Some commenters on my earlier post arguing that international law should not consider genocide a more severe crime than other types of mass murder argue that genocide is worse because it targets victims based on immutable characteristics, such as race and ethnicity. This is a common argument. But I don’t think it works.
First, the current international law definition of genocide is not in fact limited to immutable characteristics. It includes targeting of victims based on religion, which is most certainly not immutable.
Second, and far more important, many mass murders that are not genocide under current international law also target people based on immutable characteristics. For example, communist regimes routinely target people based on their economic class origins. Obviously, you can’t do anything to change the fact that your parents were “bourgeois” or “kulaks.”

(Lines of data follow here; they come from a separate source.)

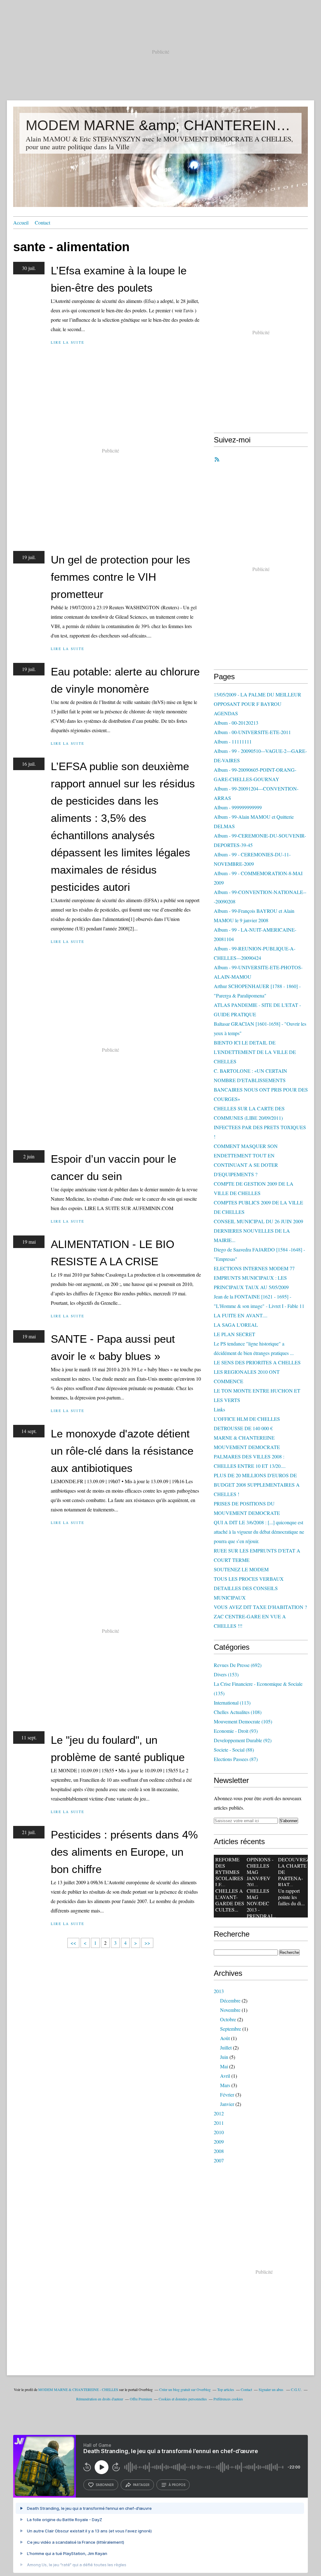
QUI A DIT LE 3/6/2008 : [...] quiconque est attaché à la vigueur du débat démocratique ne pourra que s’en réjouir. (259, 1531)
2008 (219, 2151)
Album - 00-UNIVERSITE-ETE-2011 (252, 732)
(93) (236, 1730)
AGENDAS (226, 713)
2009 (219, 2141)
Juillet (226, 2047)
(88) (234, 1749)
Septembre (230, 2028)
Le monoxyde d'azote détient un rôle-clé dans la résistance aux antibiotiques (122, 1450)
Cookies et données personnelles (183, 2398)
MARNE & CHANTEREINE (244, 1437)
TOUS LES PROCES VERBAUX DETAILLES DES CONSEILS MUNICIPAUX (249, 1588)
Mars (225, 2085)
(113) (232, 1702)
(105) (243, 1721)
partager (141, 2485)
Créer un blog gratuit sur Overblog (185, 2389)
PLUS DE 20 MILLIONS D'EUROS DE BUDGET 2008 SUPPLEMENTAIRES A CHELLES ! (257, 1484)
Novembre (230, 2010)
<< (73, 1942)
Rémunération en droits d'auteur (99, 2398)
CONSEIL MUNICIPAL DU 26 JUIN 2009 (258, 1221)
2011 (219, 2122)
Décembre (230, 2000)
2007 (219, 2160)
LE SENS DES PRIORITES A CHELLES (257, 1362)
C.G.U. (296, 2389)
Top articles (225, 2389)
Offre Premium (141, 2398)
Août (225, 2038)
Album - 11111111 (233, 741)
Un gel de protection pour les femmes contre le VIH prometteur (120, 576)
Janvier (227, 2104)
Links (219, 1409)
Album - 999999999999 (238, 807)
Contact (42, 222)
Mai (224, 2066)
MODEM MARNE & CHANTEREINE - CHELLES (78, 2389)
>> (147, 1942)
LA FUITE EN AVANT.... (240, 1315)
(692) (237, 1665)
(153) (226, 1674)
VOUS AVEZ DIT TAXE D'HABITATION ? (260, 1607)
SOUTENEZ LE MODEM (241, 1569)
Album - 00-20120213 (236, 722)
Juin (224, 2057)
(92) (242, 1740)
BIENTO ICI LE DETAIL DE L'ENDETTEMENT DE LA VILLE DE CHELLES (255, 1052)
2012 (219, 2113)
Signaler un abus (271, 2389)
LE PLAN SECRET (234, 1334)
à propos (177, 2485)
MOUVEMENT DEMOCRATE (247, 1447)
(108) (237, 1712)
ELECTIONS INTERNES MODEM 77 (254, 1268)
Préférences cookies (228, 2398)
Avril (225, 2075)
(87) (236, 1759)
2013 (219, 1991)
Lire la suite (67, 342)
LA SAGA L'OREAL (236, 1324)
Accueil (21, 222)
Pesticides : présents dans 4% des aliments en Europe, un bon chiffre (124, 1851)
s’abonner (105, 2485)
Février (227, 2094)
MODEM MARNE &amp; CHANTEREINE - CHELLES (160, 125)
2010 (219, 2132)
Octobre (228, 2019)
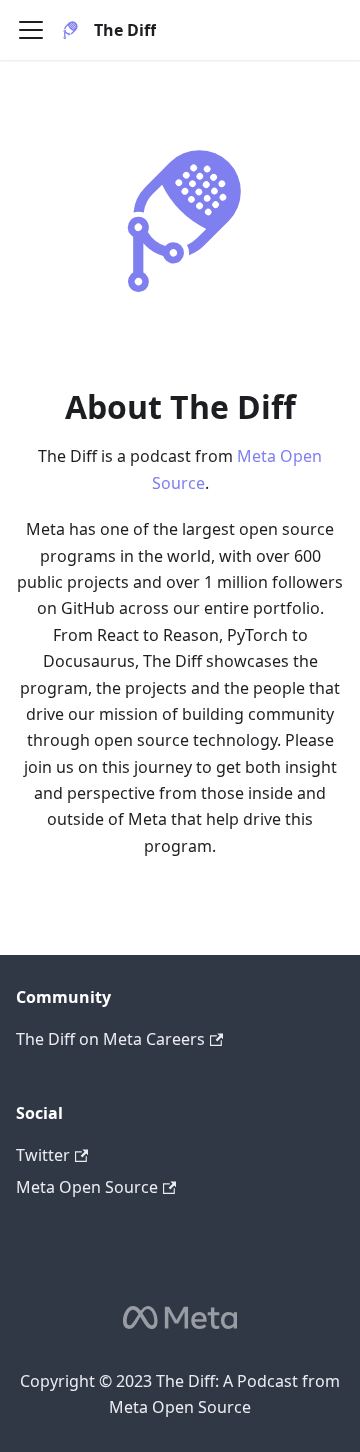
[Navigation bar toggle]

Even in the case of targeting based on characteristics that can be changed, it is often too late to change them at the time the mass murder occurs. For example, my great-grandfather was arrested by the NKVD (as the KGB was then called) in the 1930s for having attended speeches by Leon Trotsky years before. At the time he went to the speeches, such attendance was not only legal but actually encouraged by the communist government, since Trotsky was a high-ranking Party leader. Years later (after Stalin had his rival Trotsky exiled and executed his most prominent supporters), such attendance became a crime punishable by a term in a Gulag (which often resulted in death). There was no way that my great-grandfather could have foreseen this at the time he decided to attend Trotsky’s speeches. Fortunately, he was able to persuade the NKVD investigator that he really hadn’t attended the speeches in question (although he actually had been present). A great many others were not so lucky.
Finally, even if the current definition of genocide really did capture a neat divide between mutable and immutable characteristics, I don’t see why the mutable-immutable distinction should carry any moral weight. Killing a person because of his political affiliations wrong; so is killing a person because of his race or ethnicity. I don’t see why the latter is somehow more wrong than the former merely because political affiliations can be changed and racial ones can’t. The key question, it seems to me, is whether the killers are justified in demanding such a change as the price of allowing their victim to live. If not, their actions are just as reprehensible as murder based on characteristics that the victim can’t change. If future technological developments allow people to rewrite their DNA and thereby change their race, would racially-based mass murder become less reprehensible than it is today? I think not.